El mercado mató a la estrella liberal
La sociedad exige que los políticos sean mejores que sus electores y a la vez, cree que se merece algo mejor que lo que ha votado. Cuando estas dos líneas se cruzan aparece el populismo
Sobre sus políticos, las clases medias modernas presentan dos exigencias: que sean mejores que la sociedad que los alumbra y la inamovible certeza de que ... no están a la altura de la población que los elige. Es el famoso «no nos representan». Y cuando estas dos supersticiones –tesis y antítesis– se cruzan, emergen con fuerza los movimientos ultras y populistas –la síntesis–. El 'trumpismo' es el ejemplo más descarnado de todo esto, pero es evidente que hay otros
Por un lado, se exige a los cargos públicos que mantengan un comportamiento cero racista, cero xenófobo, cero machista e intachable con sus compañeros, de una honradez a prueba de bomba, leal hasta la inmolación y austero hasta el cartujismo en el uso de los fondos públicos. Por otro lado, el concepto que cada individuo de los que conforman la sociedad tiene de sí mismo es el de alguien que paga todos los impuestos que le corresponde, que no defrauda, que no trafica con trabajos sin factura, ni contrata en 'negro', que trata por igual a hombres y mujeres, y que acoge con los brazos abiertos a los inmigrantes, esos sí, «siempre que vengan a trabajar». La discriminación por razones de género –lacerante a la luz de los datos– o la economía sumergida, cifrada en miles de millones de euros, simplemente no existen en esta autocomplaciente visión del mundo. Todo el mundo tiende a percibirse inmaculado a sí mismo y a percibir putrefacción en el resto. El sentimiento de «vergüenza» ha desaparecido de la conversación pública, pero a cambio, se ha disparado hasta cotizar en máximos históricos el de «vergüenza ajena». Los demás nos abochornan y a la vez, nosotros abochornamos a los demás. En cuanto a cada cual, la autopercepción es la de alguien ejemplar. Hay gente que considera que no se merece a estos políticos, no sólo a los que no ha votado, sino tampoco a los que ha elegido. Ahí se sitúa la frontera del abismo populista.

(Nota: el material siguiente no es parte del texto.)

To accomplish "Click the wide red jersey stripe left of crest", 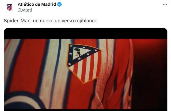I will 29,66.
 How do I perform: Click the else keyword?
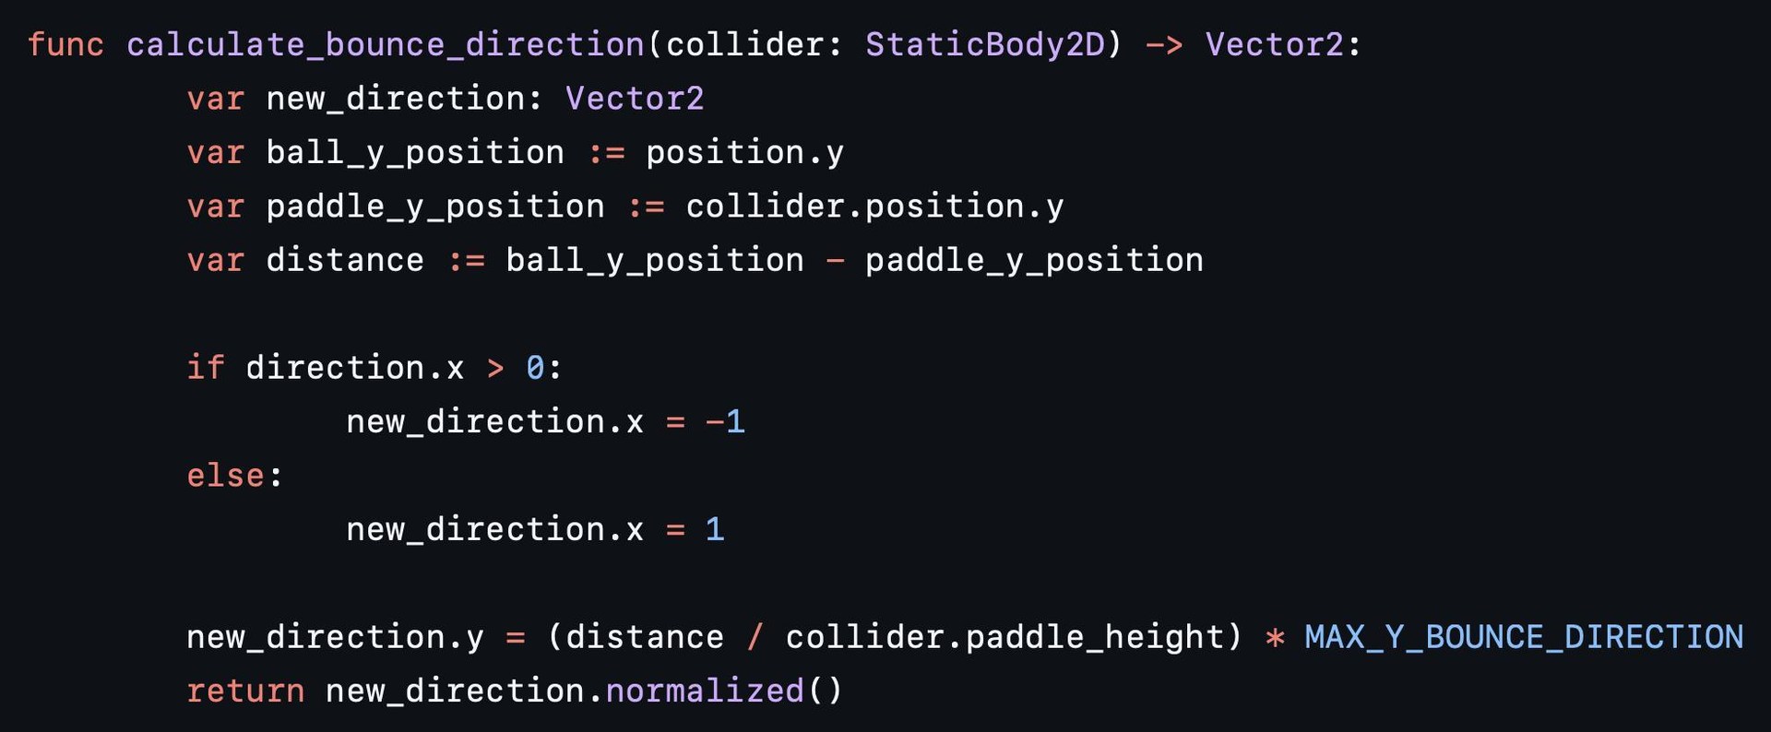226,476
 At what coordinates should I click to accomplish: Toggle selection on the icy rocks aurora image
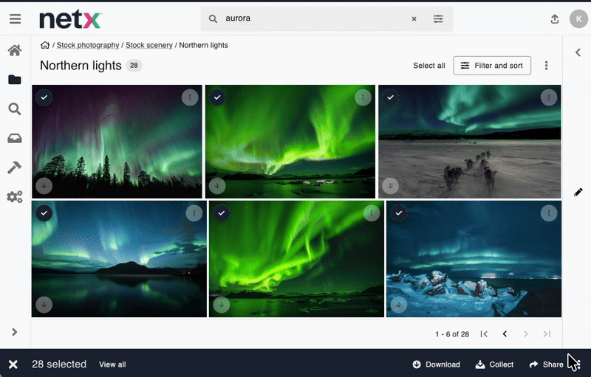coord(399,213)
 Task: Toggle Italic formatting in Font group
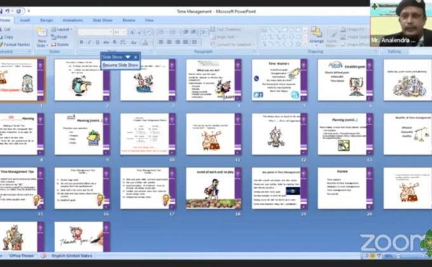tap(90, 42)
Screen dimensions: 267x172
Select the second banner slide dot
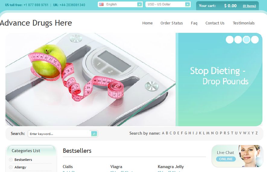(238, 39)
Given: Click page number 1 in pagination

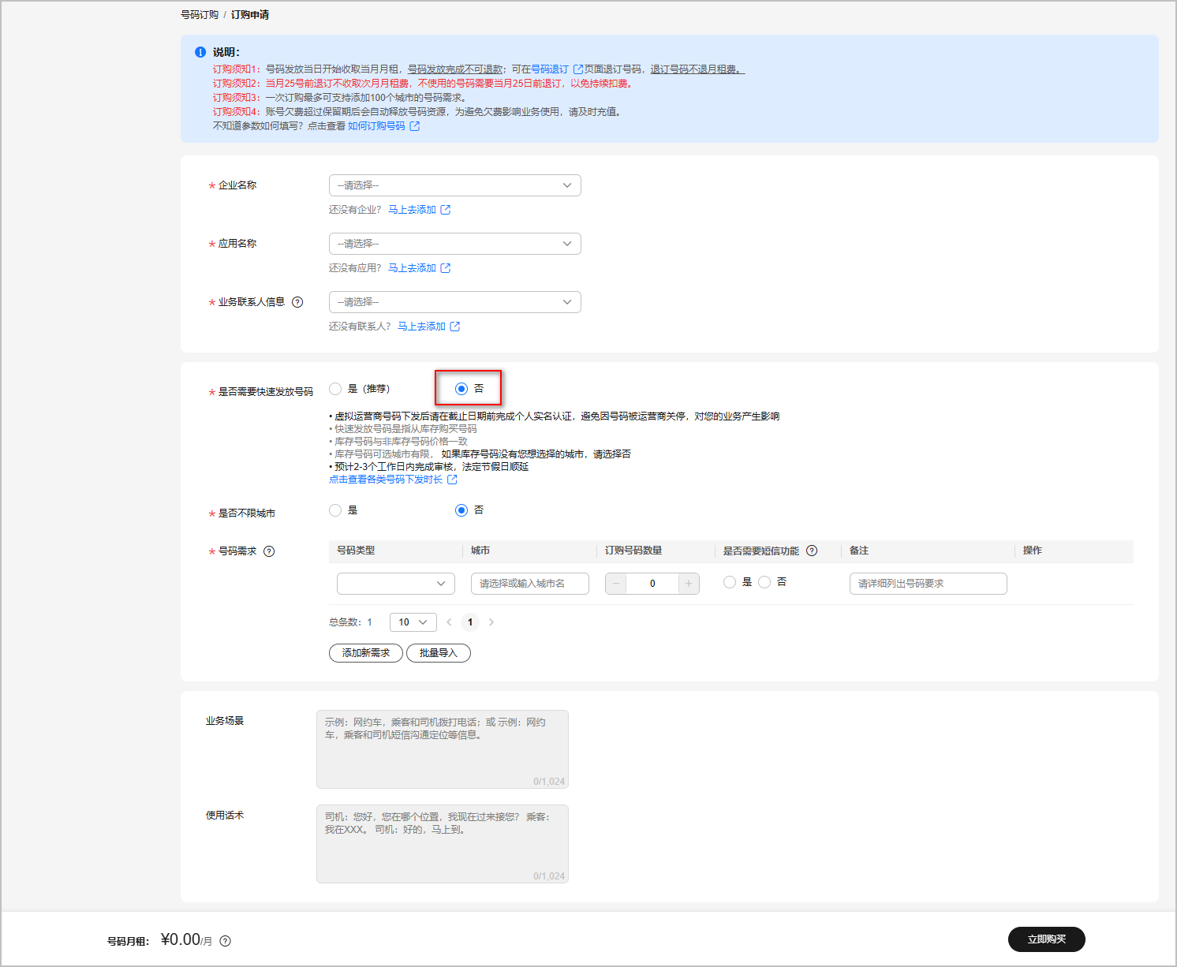Looking at the screenshot, I should [x=470, y=622].
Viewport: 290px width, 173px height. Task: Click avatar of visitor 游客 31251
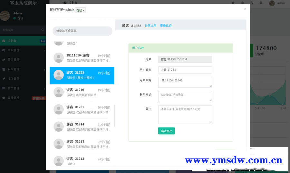(58, 109)
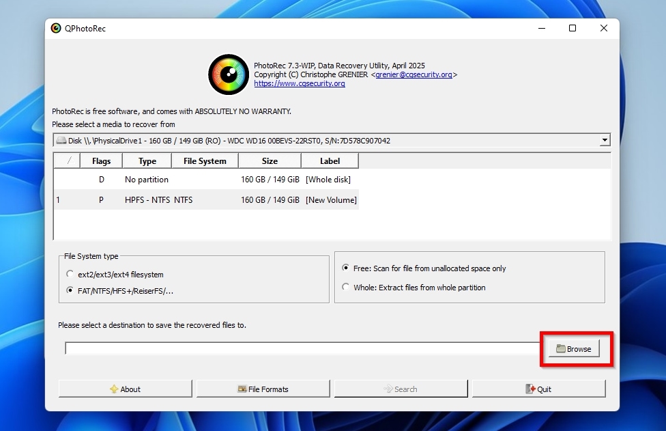Click the destination path input field

click(300, 348)
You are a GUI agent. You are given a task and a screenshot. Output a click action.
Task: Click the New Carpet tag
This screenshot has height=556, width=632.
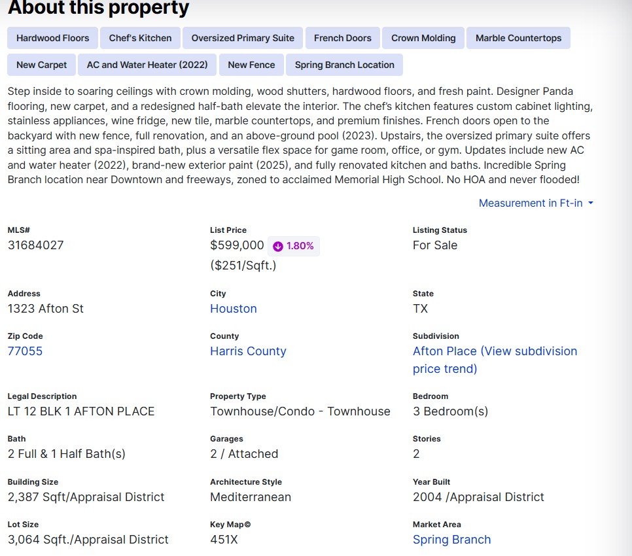(42, 65)
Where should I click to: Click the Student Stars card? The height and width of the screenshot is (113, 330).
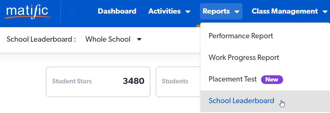(98, 82)
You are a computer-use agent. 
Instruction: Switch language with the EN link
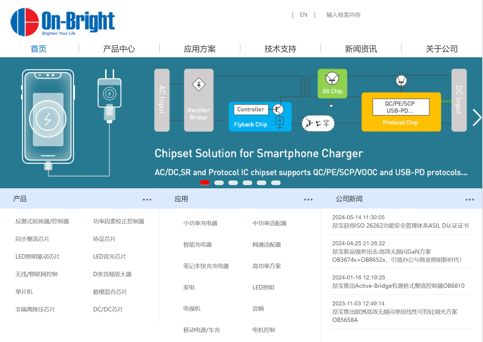[303, 15]
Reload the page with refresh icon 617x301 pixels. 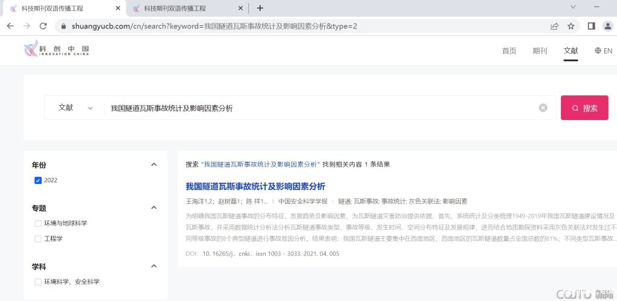point(43,26)
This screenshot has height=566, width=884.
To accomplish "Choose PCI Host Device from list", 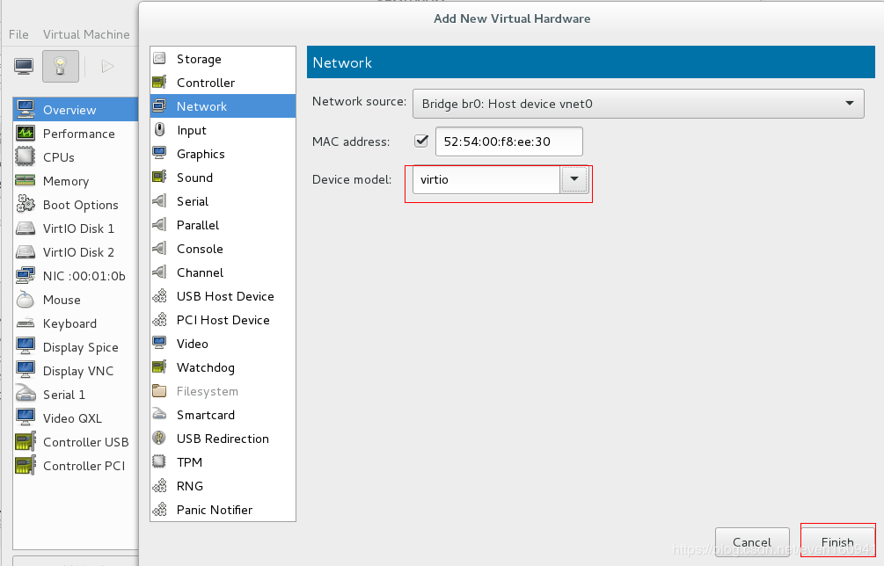I will 223,320.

La implosión a la vista de todos de un partido político se puede vestir con los ropajes ideológicos que se quiera, pero en el fondo es el resultado de las leyes del mercado que operan sobre cualquier empresa. En este caso, quien consigue votos y gana las elecciones que permiten repartir ingresos y prebendas ha pulverizado a quien las pierde. La situación inversa sería insostenible. A Casado le ha pasado en el PP lo mismo que a Rivera, no en Ciudadanos, sino en el despacho de abogados que le había contratado. Su cargo no se correspondía con su rendimiento.